The University of Washington eScience scientists Nicoleta Cristea, Anthony Arendt, and Scott Henderson, together with UW Earth and Space Science Assistant Professor Marine Denolle and George Mason University Research Assistant Professor Ziheng Sun have been awarded by the NSF to develop an educational program aiming to accelerate the adoption of open-source and machine learning workflows in the geosciences. 

The team will develop a research workforce capable of tackling fundamental geoscience challenges with the widespread adoption of Machine Learning (ML) tools. The GeoScience MAchine Learning Resources and Training (GeoSMART) framework will provide an educational pathway in the foundations of open source scientific ecosystems and progresses through general ML theory, toolkits, and deployment on cloud computing. The project will help develop discipline-specific ML libraries, workflows, and communities of practice that are capable of sustaining future growth of ML cyber training opportunities. These materials can be integrated into university courses to broaden the impact of emerging ML communities even further. The GeoSMART implementation plan will guide participants through fundamental trainings in open source ML toolkits and data science skills. Once they have mastered the basics, participants will explore interactive events such as hackweeks, project-led and peer-to-peer mentoring activities, and incubators.

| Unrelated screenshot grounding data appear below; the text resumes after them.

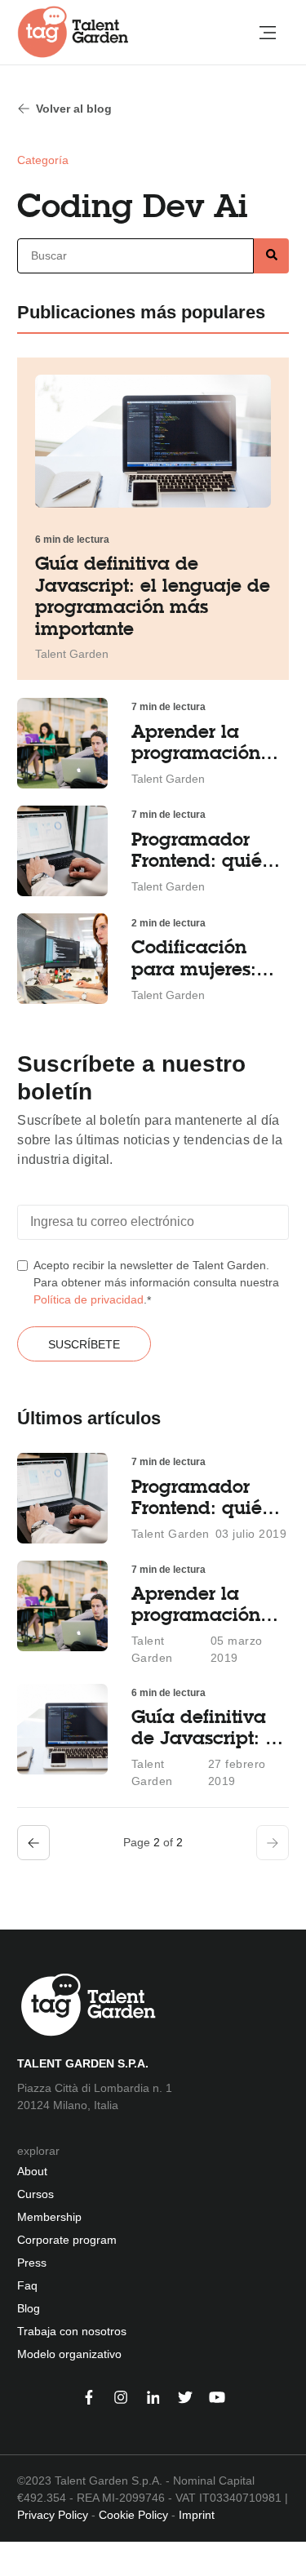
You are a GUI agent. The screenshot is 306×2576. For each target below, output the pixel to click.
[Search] (271, 255)
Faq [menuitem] (27, 2285)
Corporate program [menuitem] (67, 2239)
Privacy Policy (52, 2514)
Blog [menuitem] (28, 2308)
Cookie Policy (133, 2514)
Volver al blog (74, 108)
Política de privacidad (88, 1299)
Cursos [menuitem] (35, 2194)
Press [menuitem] (32, 2262)
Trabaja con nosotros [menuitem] (71, 2331)
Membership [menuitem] (49, 2216)
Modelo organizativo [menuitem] (69, 2354)
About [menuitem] (32, 2171)
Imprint (197, 2514)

ML can discover patterns and trends in large amounts of data as it is based on a bottom-up approach in which algorithms learn relationships between input data and output. ML models are also highly efficient and, in some cases, more accurate because of their flexibility to accommodate nonlinearity and/or non-Gaussianity. As geoscience has entered an era in which both in-situ and remote sensing observations are dense and global (Fig. 1), advances in observational techniques have dramatically increased the spatial and temporal resolution and therefore, data quality and volume. ML tools can now assist handling large volumes of observations, modeling, analysis, and forecasting of the environment by increasing the speed and accuracy of computations. 

By building tools using open source and cloud-accessible platforms, and by partnering with colleges and institutions who currently lack computing resources for ML workflows, GeoSMART will democratize access to cybertraining materials and ensure more people can be included in helping to solve geoscience challenges. 

The project will create diverse and inclusive communities of practice that have access to advanced computing tools, where not only the well-funded institutions benefit from the latest technologies. Members of these communities, having worked through the cybertraining offerings, will be empowered to advance major bottlenecks in geoscience related to issues of global water resources and volcanic or seismic hazards.  Through community engagement and interactive workshops, GeoSMART will create strong links between geoscience research priorities and the tools and infrastructure needed to work with large and complex earth system data.